Пират расплылся в чарующей и вместе с тем победной улыбке. Хмель уверенно захватил бразды правления рассудком. Гиббс, что вполглаза наблюдал за ними, едва слышно цыкнул.
— О, это секрет, — зашептал Воробей, склоняясь ближе, — многие тратят всю жизнь, чтобы познать этот дар, другим же и вовсе не дано раскрыть тайну этого волшебного чувства. Потому говорить об этом надо так, чтобы никто не услышал…
Жемчужина с готовностью подалась навстречу, внимая каждому его слову. Расстояние между ними исчезло. Джек осторожно коснулся её запястья. Его горячее дыхание скользнуло по белоснежной коже, а хранительница замерла, не сводя с капитана глаз. Воробей прошёлся пальцами по её руке, что оказалась холоднее, чем он думал. Его усы дрогнули, губы уже готовы были коснуться нежных девичьих уст, как поцелуй встретился с ладонью. Жемчужина вскочила, мигом оказалась в противоположном углу. Неудачливый кавалер вскинул голову, поспешил неуклюже подняться, но едва попытался приблизиться, она предупреждающе выставила руки пред собой. В глазах, помимо огней, отражался испуг и частый бег сердца. «Что?!» — жестом спросил пират, поднимая плечи.
— Нет, нет, нет, — Жемчужина качало головой, спиной вжимаясь в решётку, — так нельзя. Это неправильно, — выдавила она, проглотив комок.
Джек замер и подозрительно прищурился. В отличие от гласа рассудка, пиратская чуйка ему не изменяла.
— В чём дело?
Жемчужина никак не решалась глядеть ему в глаза.
— Я ведь… не совсем человек: кто знает, что произойдёт, — неловко оправдалась она.
— Правда? — усомнился Воробей.
Хранительница обиженно вскинула подбородок.
— Я бы не посмела тебя обманывать, мой капитан. — И голос её едва заметно дрогнул.
========== -7- ==========
Только трусы постоянно думают о смерти, и только идиоты её не боятся. Такого мнения придерживался капитан Джек Воробей. Именно поэтому редкая авантюра могла вызвать в нём панические отзывы и стать миссией из разряда невыполнимых. И именно поэтому Джек стал тем, кем стал — дерзким и удачливым пиратом, известным не только своей живучестью, но и способностью ловко выпорхнуть из самых цепких объятий. Тут, правда, мнения обывателей расходились. Одни предпочитали полагать, что этими качествами Джек обязан исключительно самому Дьяволу, которому продал бесценную душу чуть ли не в младенческом возрасте. Другие же и вовсе считали, что все приключения пирата — чушь да выдумки, в коих правды и не наскребёшь.
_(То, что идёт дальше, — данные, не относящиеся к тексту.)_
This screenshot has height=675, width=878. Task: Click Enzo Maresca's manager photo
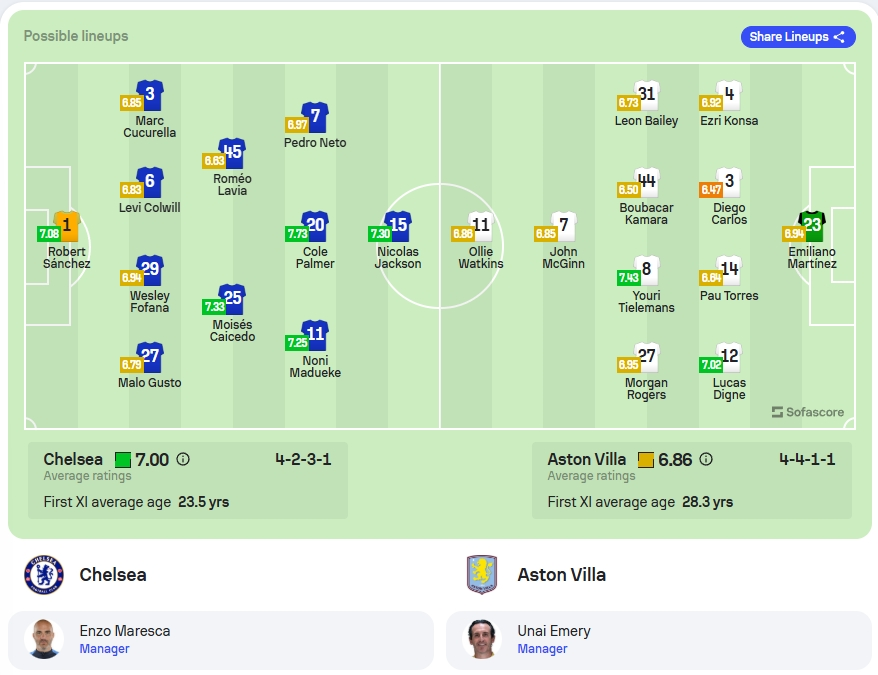click(x=44, y=639)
Странные ребята, не так ли?
Всё же в какой-то момент Судьба решила поставить своему любимчику подножку. И вышла она весьма жуткой, грязной, осклизлой и вонючей…
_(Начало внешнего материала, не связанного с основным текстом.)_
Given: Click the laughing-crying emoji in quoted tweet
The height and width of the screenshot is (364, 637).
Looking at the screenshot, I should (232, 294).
Джек резко пришёл в себя, хватанув воздух, как выброшенная на берег рыба. Тело непроизвольно сковала судорога. Жаркое, но тусклое солнце светило в левый капитанский глаз. Пират зажмурился. Он абсолютно не помнил, что произошло после того, как самоотверженно ринулся в пасть зверюги с саблей наголо, что к счастью. Тщательно ощупав себя и не найдя недостающих конечностей, Воробей перевалился на бок и только потом поднялся на замлевшие ноги.
— Слишком просторно для гроба, — подметил кэп, оглядывая полутёмный трюм. Трюм собственного корабля. Слева громоздились стены ящиков, за ними проступали силуэты клеток, где привычно дремали куры. На месте сохранились даже бочонки рома. Узкий луч солнца проскальзывал в крохотную щель почти у самой палубы. На его дорожке кружились пылинки, лениво оседая на палубу. — Не очень похоже на ад, — задумчиво протянул пират.